Tuesday, 10 August 2010

Who will rid me of turbulent god-botherers? Not our first atheist PM

Two hundred and twenty million dollars would be an impressive chunk of change, even in the huge amount of dough carved out of the federal tax take for education.

Much less impressive however is Julia Gillard is wasting that much on a naked and sadly desperate bribe for the god-bothering lobby.

We’ve all read the words ''chronic'', ''underfunding'' and ''state school system'' placed one after the other so many times now that I hesitate to do so again, lest your eyes roll back in your heads, your brain functions flatline and you all start thinking of Wendy Francis as a reasonable choice for your upper house vote.
But I’m gonna do it anyway. Because the chronic underfunding of the state school system makes a travesty of the ALP's election promise to throw hundreds of millions of dollars at untrained, unsupervised and very often unwanted school chaplains – and all because Gillard has a problem with drooling creationists and happy-clappers, people so irredeemably foolish and ignorant that they would assign supreme executive power on the basis of whether or not somebody claimed to be friends with their invisible friend.
It fair does my head in guvnor, it does, to think of the number of teachers aides you could fund with that money. The number of books you could buy for school libraries. The number of school libraries you could build, in spite of The Australian’s brave campaign to ensure the current stock of school buildings is the last we shall ever construct as a nation.
What is it about the school chaplaincy program that makes it so special that it should get funding that would be much better spent on … oh, I don’t know … education or something?
A simple question with an even more simple answer, of course. The religious nutters are organised in a way that those of us smart enough to get through life without the need for fairy dust and magic spells are not, and you’re really seeing the effects of that on the fringes of this election. If Gillard has done one thing since seeing off the Ruddbot, it’s been to draw out the whackjobs and bigots from the invisible friend lobby. To briefly scan their efforts since the poll was called is to see an increasing ugliness of mind concerning her marital status, childlessness, and of course her lack of belief.
Perth’s Catholic Archbishop Barry Hickey worried that 'Many Christians are concerned that someone who does not believe in God may not endorse the Christian traditions of respect for human life, for the sanctity of marriage and the independence of churches, church schools and church social welfare agencies''.
By ''sanctity and independence'' I think he might have meant ‘''tax-free status''.
And while Family First’s Wendy Francis scored her first real hit of notoriety this week for comparing gay parenthood to child abuse, she warmed up with this tweet about Gillard on August 7:

''First Prime Minister in a de facto relationship shows her willingness to degrade marriage and the family unit.''
Yes. The PM shacked up with her hairdresser because she hates your family and wants to destroy them.
It’s that kind of close-minded, hateful thinking that Gillard is trying to bring around with her $220m inducement. But the thing about that sort of thinking? It is never going to be satisfied.
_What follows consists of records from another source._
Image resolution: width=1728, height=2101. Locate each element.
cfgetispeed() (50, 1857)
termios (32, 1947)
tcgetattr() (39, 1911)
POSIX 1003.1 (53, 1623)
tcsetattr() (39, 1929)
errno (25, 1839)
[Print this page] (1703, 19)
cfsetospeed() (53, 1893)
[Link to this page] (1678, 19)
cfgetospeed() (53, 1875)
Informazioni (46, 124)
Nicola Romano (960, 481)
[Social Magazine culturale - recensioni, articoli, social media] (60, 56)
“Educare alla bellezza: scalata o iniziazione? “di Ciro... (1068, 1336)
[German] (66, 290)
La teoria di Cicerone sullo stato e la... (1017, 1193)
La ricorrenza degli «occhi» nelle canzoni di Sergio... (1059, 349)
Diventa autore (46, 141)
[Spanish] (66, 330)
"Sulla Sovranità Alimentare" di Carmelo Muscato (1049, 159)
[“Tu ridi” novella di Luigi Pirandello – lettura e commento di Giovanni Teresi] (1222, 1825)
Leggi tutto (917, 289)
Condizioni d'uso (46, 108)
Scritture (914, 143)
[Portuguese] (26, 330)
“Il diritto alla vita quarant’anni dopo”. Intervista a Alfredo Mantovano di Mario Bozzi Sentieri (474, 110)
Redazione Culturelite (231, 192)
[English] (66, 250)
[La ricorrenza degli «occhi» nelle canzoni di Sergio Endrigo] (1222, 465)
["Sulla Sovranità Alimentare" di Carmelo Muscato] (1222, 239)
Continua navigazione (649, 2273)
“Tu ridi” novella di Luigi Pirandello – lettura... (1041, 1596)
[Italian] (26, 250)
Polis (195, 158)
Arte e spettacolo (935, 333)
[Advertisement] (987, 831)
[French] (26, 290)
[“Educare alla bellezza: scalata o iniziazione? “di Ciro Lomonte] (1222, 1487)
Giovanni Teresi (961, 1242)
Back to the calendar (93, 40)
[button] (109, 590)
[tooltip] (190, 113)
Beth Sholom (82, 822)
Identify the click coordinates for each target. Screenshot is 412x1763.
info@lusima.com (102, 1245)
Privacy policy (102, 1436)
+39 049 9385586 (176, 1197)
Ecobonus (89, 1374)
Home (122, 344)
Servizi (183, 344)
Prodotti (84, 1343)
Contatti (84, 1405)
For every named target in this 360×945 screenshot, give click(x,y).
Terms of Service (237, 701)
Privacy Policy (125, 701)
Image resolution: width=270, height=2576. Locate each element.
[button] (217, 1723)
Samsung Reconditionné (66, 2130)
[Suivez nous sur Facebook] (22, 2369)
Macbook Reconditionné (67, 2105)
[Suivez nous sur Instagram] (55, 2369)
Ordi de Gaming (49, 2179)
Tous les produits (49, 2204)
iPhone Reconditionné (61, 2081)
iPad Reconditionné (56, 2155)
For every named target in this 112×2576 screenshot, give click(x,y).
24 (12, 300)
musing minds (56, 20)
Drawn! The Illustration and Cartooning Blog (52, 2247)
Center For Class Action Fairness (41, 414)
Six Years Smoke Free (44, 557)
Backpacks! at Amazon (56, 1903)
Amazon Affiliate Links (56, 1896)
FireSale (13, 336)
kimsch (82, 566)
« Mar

Being based entirely on the dictates of faith in the unprovable, there are no limits to demands it will make. Pony up a couple of hundred million for school chaplains today? Where’s the billion you promised us for faith-based initiatives tomorrow? Yes, your internet filter meets with our approval, but what about repealing those anti-discrimination laws so we can treat those faggots with the contempt and the sick frisson of hatred we actually feel for them? Oh, and it’s not really good enough for us that you fund a bunch of preachy ''pregnancy counsellors'' to talk women out of abortions. We’d like to talk to you about banning birth control altogether.
Who will rid me of these turbulent god-botherers? Not Jules, apparently.